Po przetworzeniu wszystkich tych aspektów na poziomie podświadomości możesz wypowiedzieć do swojego pasażera kilka różnych uwag.
---------------------------------- -----------------------------------------------
Możliwe reakcje pozytywne Możliwe reakcje negatywne
Ale nieostrożny kierowca W ogóle nie pomyślał o moim bezpieczeństwie
Pewnie mnie nie zauważył Gdzie on się uczył jeździć?!

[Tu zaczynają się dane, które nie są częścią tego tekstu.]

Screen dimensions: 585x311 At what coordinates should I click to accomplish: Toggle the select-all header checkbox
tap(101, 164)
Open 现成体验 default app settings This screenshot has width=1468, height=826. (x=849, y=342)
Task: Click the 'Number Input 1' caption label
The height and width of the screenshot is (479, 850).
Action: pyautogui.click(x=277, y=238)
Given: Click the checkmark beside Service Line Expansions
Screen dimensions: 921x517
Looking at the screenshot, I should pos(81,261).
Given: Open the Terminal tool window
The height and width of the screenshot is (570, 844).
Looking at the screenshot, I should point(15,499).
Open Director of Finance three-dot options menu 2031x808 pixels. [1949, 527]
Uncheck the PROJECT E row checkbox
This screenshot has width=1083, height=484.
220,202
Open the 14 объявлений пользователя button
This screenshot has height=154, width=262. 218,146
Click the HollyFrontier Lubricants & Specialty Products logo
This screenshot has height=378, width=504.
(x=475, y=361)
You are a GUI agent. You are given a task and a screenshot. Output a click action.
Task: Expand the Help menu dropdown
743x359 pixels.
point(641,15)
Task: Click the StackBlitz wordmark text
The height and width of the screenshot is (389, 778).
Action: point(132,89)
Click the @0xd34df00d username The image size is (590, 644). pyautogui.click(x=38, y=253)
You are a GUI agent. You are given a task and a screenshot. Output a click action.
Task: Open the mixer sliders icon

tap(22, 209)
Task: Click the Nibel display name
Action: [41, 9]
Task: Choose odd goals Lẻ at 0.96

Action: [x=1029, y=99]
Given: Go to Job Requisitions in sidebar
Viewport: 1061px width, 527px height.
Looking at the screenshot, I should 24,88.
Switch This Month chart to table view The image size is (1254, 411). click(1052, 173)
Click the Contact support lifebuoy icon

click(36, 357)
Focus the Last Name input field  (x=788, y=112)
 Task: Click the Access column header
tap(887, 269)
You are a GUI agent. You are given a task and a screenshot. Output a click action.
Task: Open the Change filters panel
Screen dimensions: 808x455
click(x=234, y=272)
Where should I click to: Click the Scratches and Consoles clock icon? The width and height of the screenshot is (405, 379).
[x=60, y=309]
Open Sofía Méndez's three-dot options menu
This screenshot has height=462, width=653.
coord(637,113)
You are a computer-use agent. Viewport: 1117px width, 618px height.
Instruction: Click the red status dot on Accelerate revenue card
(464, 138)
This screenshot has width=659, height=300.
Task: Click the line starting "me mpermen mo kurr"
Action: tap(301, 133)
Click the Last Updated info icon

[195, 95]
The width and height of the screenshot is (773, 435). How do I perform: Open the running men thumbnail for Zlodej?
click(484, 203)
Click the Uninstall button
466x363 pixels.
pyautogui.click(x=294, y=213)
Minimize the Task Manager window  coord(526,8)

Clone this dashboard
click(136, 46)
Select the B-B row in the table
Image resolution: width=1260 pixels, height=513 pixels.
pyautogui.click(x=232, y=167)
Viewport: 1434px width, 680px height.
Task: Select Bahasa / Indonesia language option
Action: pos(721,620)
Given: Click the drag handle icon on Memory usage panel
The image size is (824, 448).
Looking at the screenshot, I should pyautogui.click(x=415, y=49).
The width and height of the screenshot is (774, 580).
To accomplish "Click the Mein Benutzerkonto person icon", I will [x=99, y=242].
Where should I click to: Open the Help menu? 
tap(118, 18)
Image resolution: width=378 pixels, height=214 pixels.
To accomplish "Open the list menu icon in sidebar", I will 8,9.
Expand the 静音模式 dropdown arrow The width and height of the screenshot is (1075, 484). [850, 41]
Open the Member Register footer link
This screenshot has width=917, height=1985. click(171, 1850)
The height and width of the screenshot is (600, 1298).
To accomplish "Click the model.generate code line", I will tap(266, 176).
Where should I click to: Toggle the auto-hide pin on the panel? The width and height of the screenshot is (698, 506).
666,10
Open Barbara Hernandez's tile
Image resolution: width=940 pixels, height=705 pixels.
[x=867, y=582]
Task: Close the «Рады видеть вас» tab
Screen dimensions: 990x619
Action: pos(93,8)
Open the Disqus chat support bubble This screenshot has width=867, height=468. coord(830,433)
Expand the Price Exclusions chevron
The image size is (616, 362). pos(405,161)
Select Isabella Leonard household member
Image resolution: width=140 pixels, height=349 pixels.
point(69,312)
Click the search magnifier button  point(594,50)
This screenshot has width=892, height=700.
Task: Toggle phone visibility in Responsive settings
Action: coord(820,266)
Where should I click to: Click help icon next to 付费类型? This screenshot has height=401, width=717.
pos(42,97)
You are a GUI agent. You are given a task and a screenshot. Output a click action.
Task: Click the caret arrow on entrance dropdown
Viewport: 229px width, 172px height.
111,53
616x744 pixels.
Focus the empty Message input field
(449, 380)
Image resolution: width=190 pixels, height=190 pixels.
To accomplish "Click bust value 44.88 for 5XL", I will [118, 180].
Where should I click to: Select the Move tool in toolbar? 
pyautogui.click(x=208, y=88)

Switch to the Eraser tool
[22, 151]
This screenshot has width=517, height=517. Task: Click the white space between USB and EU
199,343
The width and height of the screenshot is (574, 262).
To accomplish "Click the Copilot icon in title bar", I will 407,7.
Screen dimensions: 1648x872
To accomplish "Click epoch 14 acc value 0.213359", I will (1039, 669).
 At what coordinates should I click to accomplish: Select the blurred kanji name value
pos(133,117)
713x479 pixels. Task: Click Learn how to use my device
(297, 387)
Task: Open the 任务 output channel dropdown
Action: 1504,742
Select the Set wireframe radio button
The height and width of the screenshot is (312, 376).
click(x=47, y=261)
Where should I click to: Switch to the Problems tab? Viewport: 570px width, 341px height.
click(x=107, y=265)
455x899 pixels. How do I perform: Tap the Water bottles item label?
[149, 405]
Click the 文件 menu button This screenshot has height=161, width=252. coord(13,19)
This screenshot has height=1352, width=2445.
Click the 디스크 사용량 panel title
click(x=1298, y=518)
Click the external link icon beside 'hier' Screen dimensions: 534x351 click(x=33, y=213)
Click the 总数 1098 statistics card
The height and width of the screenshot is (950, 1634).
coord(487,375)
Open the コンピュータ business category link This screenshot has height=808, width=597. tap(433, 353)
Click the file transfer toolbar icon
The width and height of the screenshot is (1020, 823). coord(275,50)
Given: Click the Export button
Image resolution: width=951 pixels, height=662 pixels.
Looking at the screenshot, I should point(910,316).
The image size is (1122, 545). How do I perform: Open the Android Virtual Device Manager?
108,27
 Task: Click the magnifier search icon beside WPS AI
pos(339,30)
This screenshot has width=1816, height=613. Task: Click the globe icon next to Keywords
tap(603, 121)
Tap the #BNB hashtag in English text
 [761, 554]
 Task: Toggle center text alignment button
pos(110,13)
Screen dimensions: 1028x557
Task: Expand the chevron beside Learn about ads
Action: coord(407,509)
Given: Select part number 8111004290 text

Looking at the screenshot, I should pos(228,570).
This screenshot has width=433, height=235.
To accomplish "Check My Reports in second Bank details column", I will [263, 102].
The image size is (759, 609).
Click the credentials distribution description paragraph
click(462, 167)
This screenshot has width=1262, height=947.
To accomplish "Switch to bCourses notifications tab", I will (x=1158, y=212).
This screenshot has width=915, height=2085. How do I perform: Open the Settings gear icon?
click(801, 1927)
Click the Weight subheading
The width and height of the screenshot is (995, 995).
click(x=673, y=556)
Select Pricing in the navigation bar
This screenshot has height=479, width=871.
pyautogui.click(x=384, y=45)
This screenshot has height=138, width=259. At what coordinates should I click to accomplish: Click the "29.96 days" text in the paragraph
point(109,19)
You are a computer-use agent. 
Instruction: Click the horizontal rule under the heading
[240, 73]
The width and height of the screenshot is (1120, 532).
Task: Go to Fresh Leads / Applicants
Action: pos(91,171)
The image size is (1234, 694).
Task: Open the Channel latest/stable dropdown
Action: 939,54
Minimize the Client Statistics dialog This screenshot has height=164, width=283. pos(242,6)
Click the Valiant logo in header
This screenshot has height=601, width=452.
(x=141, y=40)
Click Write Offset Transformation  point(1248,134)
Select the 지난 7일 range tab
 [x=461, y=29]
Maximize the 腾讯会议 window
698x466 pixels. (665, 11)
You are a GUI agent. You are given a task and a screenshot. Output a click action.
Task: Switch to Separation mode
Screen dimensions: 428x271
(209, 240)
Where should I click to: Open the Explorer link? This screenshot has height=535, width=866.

Widocznie był rozkojarzony Co za kretyn!
---------------------------------- -----------------------------------------------
Twoja reakcja będzie prawdopodobnie inna od reakcji Twojego współpasażera, gdyby to on siedział za kierownicą. To samo zdarzenie wywołuje inną reakcję emocjonalną, którą ujmujemy innymi słowami. Te same słowa dla różnych ludzi znaczą co innego, a dodatkowo zależą od sytuacji.
Dla przykładu, jeśli powiem: „Spędziłem wspaniały urlop”, nie oznacza to wcale, że Twój urlop będzie równie udany, nawet jeśli pojedziesz w to samo miejsce i będziesz robić to samo co ja. Masz całkowicie inne kryteria zastosowania słowa „wspaniały” w odniesieniu do urlopu. Innym przykładem może być słowo „wygadany”. Dla jednych może być komplementem, oznaczającym szczerość i bezpośredniość. Dla innych ma negatywny wydźwięk. Wszystko zależy od tego, jak przetwarzamy doświadczenia, gdyż to one skłaniają nas do posługiwania się konkretnymi słowami i wyrażeniami. Nigdy nie można być pewnym, czy osoba, z którą rozmawiamy, dzieli te same doświadczenia. To dlatego zawsze dochodzi do luki komunikacyjnej.
Różnice w percepcji
Dlaczego dwie osoby mogą być świadkami tego samego zdarzenia, ale zupełnie inaczej je zinterpretować? Zgodnie z teorią programowania neurolingwistycznego (NLP) nasz mózg selektywnie odbiera informacje docierające do nas z otoczenia, ograniczając się do 5–9 bodźców, na których jest w stanie skoncentrować się jednocześnie. Umysł każdego z nas wychwytuje różne sygnały. Zwykle dostrzegamy rzeczy, które są dla nas najistotniejsze lub są zgodne z naszym światopoglądem. To dlatego dwie różne osoby mogą być świadkami tego samego zdarzenia, a zupełnie inaczej je przeżyć: w tym samym otoczeniu zauważają co innego.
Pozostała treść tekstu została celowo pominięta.